Landqart security paper mill
This is a fairly stable and modestly growing business. They have an innovative new product called Durasafe that could boost margins tremendously if it ever really takes off, but given the lengthy sales cycles in this industry, that’s unlikely to happen before the 2016s mature. The mill’s land by itself has been appraised at CHF 69M (= CAD 95.4M). If necessary, Fortress could do sale leaseback of the property, or perhaps even a sale or partial IPO of the business. At a fire-sale 5x runrate EBITDA, Landqart should be worth at least $60M.
LSQ mill
This is a dormant pulp mill in Lebec-Sur-Quevillion (LSQ), Quebec that Fortress might be able to sell. Fortress had originally hoped to convert it to DP, but at current prices and tariffs the math just doesn’t work. And it’s contractually prohibited from making paper pulp for years to come per the agreement they made when they bought it from Domtar. So it’s basically good for only two things: producing electricity with its cogen plant, or for scrap. Mgmt seems confident that a sale is possible and that the proceeds would exceed of the ~$7M of non-recourse environmental liabilities. Note also that a sale would eliminate the care and maintenance spending shown in the table above.

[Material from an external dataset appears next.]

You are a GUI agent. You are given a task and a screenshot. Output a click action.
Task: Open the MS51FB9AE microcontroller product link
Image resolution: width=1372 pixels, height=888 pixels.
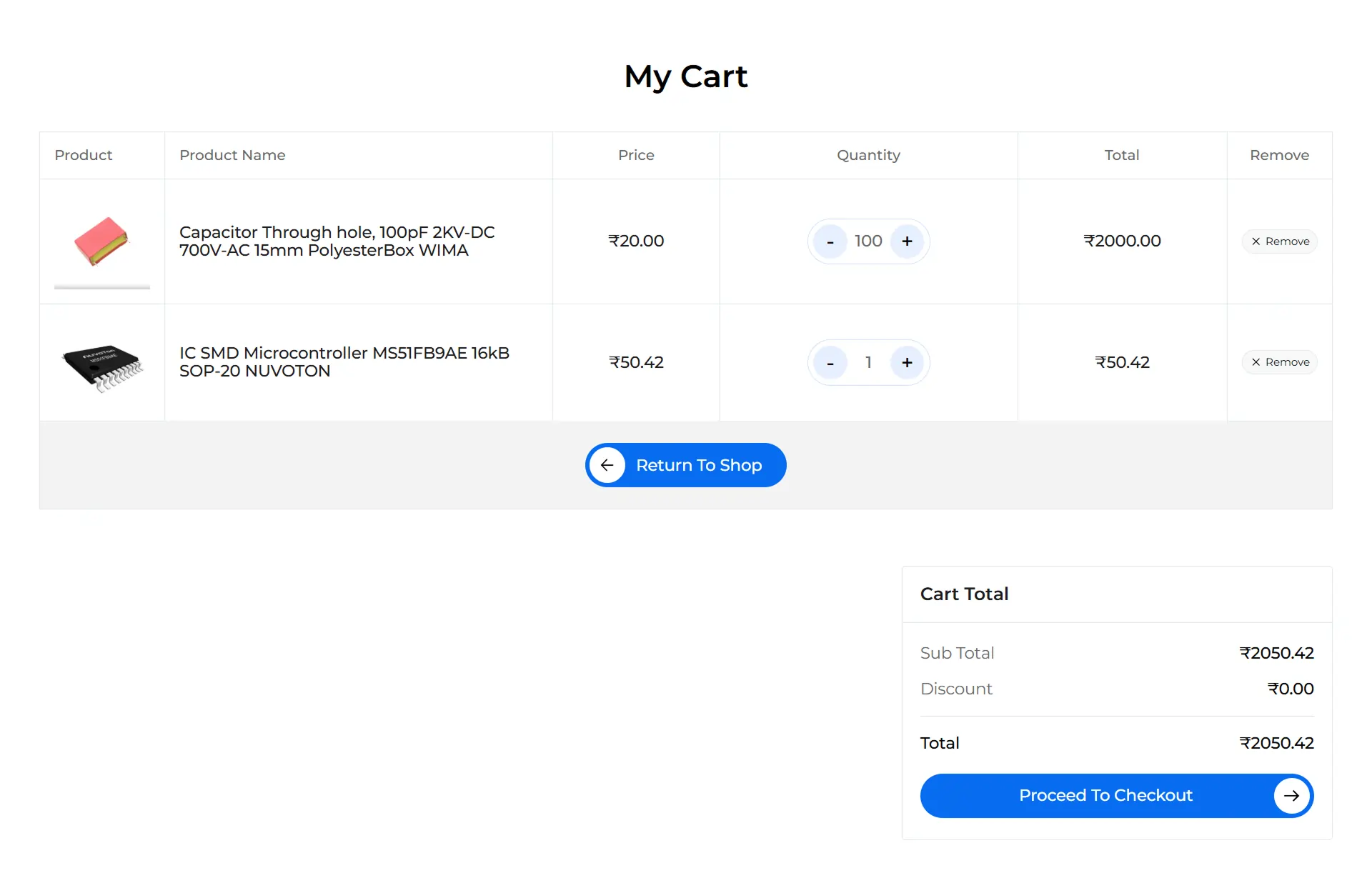(344, 361)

Finally, I should mention that there’s a risk that Chad could spend a small, but still meaningful amount of cash acquiring new distressed assets. Call it ~$2M. Chad just loves finding extreme bargains. It’s his raison d’etre. That said, I don’t think he’s reckless or stupid, and as mentioned he owns shares worth $11.5M. Other 2016 holders and I have told him loud-and-clear that Fortress ought to deal with upcoming maturities before spending money for anything but debt repurchases, debt redemptions, or cost improvements at Thurso.
Odd & ends:
You won’t find the CCF Index price for DP on Bloomberg or anywhere on the web (that isn’t behind a paywall). You could get it for a subscription fee from the CCF Group (ccfgroup.com), or just call Fortress or any other public company that makes DP (e.g. Tembec, Rayonier Advanced Materials, et al).
There are many research outfits that track supply & demand for DP. I’ve been told that Brian McClay & Associates are the best (pulpmarket.ca).
That sharp spike in Fortress shares in May was due to an unfounded rumor that Greece was indeed leaving the Euro and that the Landqart mill had a contract to make paper for the new drachmas. The reason it hasn’t returned to prior levels is probably due to the improved fundamentals at Thurso.
You can buy 2016s through any of the major I-Banks in Canada, or by calling GMP Securities in NYC. You can also get them through Charles Schwab by calling Mike Magee at 800-803-9232 ext 33620 (note that Schwab’s execution sucks … not Mike’s fault!).
Bonds repaid on-time and in cash at 12/31/16. How’s that for a hard catalyst?